### Task material

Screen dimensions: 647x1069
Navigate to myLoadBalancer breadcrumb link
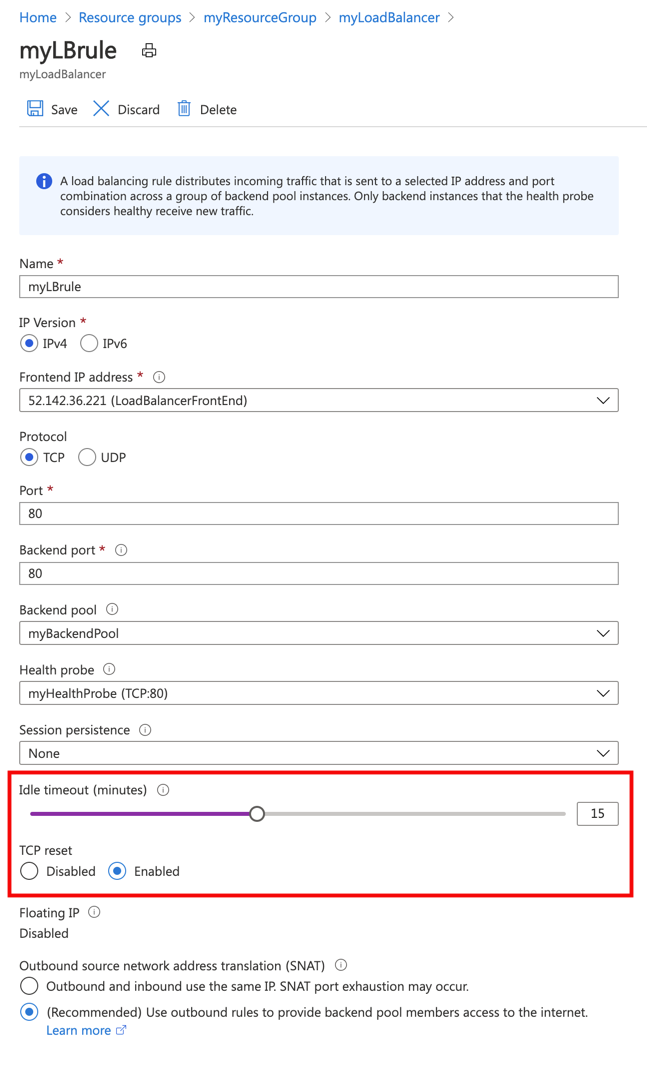tap(389, 17)
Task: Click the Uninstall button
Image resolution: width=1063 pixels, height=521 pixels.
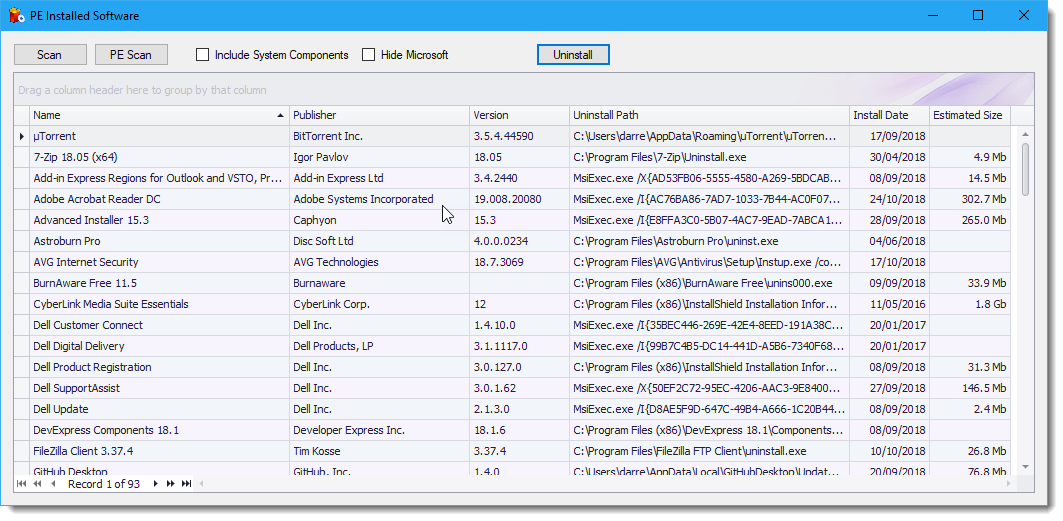Action: pos(573,55)
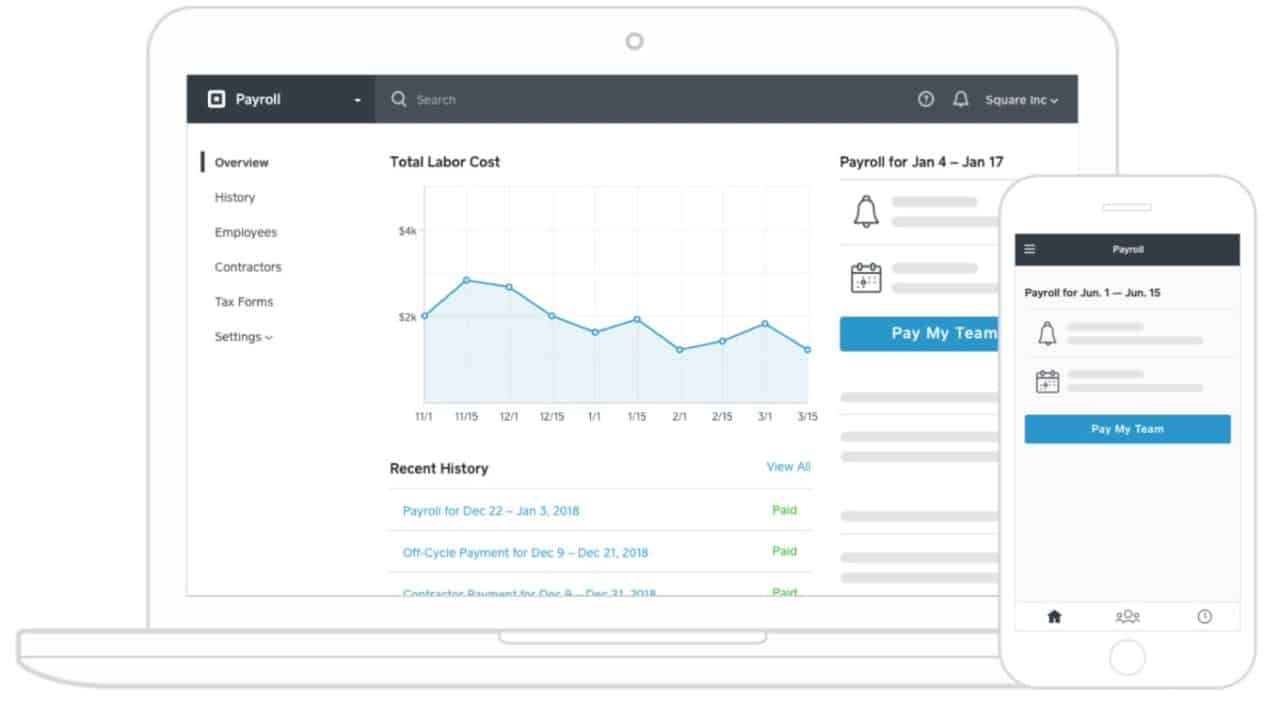Tap the Team icon in phone bottom bar
The image size is (1280, 704).
1127,616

######

Rewrite all of the records above, switching "Uninstall" to "Remove" and keeping everything else the same. Leave out the pictures.

Screen dimensions: 647x1069
Navigate to myLoadBalancer breadcrumb link
tap(389, 17)
Task: Click the Remove button
Image resolution: width=1063 pixels, height=521 pixels.
Action: pos(573,55)
Tap the Team icon in phone bottom bar
The image size is (1280, 704).
1127,616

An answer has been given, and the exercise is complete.